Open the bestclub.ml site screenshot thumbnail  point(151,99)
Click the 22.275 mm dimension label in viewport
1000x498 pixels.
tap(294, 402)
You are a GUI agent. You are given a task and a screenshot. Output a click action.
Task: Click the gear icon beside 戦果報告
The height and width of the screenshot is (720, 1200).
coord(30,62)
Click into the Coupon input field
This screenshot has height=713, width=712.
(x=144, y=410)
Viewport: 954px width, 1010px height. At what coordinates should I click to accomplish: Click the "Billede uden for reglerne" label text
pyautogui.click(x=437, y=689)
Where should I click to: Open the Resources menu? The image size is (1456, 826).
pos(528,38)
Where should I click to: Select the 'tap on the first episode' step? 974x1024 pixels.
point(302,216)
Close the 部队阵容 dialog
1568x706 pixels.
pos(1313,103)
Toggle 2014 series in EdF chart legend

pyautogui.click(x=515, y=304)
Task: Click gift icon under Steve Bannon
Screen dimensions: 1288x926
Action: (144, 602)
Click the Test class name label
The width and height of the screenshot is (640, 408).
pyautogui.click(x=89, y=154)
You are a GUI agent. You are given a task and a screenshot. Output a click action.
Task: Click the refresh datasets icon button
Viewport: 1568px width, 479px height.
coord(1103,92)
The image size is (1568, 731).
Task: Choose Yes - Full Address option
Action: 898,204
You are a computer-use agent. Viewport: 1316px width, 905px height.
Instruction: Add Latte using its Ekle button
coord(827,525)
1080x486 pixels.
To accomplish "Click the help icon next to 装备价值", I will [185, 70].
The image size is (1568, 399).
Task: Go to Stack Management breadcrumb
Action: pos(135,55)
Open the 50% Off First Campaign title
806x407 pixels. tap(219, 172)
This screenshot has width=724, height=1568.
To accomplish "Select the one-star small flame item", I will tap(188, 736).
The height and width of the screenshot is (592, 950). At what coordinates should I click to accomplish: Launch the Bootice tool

Brief: Copy the records above exactly as written.

Solution to this problem:
Open the bestclub.ml site screenshot thumbnail  point(151,99)
Click the 22.275 mm dimension label in viewport
1000x498 pixels.
tap(294, 402)
You are a GUI agent. You are given a task and a screenshot. Output a click action.
Task: Click the gear icon beside 戦果報告
The height and width of the screenshot is (720, 1200).
coord(30,62)
Click into the Coupon input field
This screenshot has height=713, width=712.
(x=144, y=410)
Viewport: 954px width, 1010px height. At what coordinates should I click to accomplish: Click the "Billede uden for reglerne" label text
pyautogui.click(x=437, y=689)
Where should I click to: Open the Resources menu? The image size is (1456, 826).
pos(528,38)
Where should I click to: Select the 'tap on the first episode' step? 974x1024 pixels.
point(302,216)
Close the 部队阵容 dialog
1568x706 pixels.
pos(1313,103)
Toggle 2014 series in EdF chart legend

pyautogui.click(x=515, y=304)
Task: Click gift icon under Steve Bannon
Screen dimensions: 1288x926
Action: (144, 602)
Click the Test class name label
The width and height of the screenshot is (640, 408).
pyautogui.click(x=89, y=154)
You are a GUI agent. You are given a task and a screenshot. Output a click action.
Task: Click the refresh datasets icon button
Viewport: 1568px width, 479px height.
coord(1103,92)
The image size is (1568, 731).
Task: Choose Yes - Full Address option
Action: 898,204
You are a computer-use agent. Viewport: 1316px width, 905px height.
Instruction: Add Latte using its Ekle button
coord(827,525)
1080x486 pixels.
To accomplish "Click the help icon next to 装备价值", I will [185, 70].
The image size is (1568, 399).
Task: Go to Stack Management breadcrumb
Action: pos(135,55)
Open the 50% Off First Campaign title
806x407 pixels. tap(219, 172)
This screenshot has width=724, height=1568.
To accomplish "Select the one-star small flame item", I will tap(188, 736).
The height and width of the screenshot is (592, 950). At what coordinates should I click to accomplish: Launch the Bootice tool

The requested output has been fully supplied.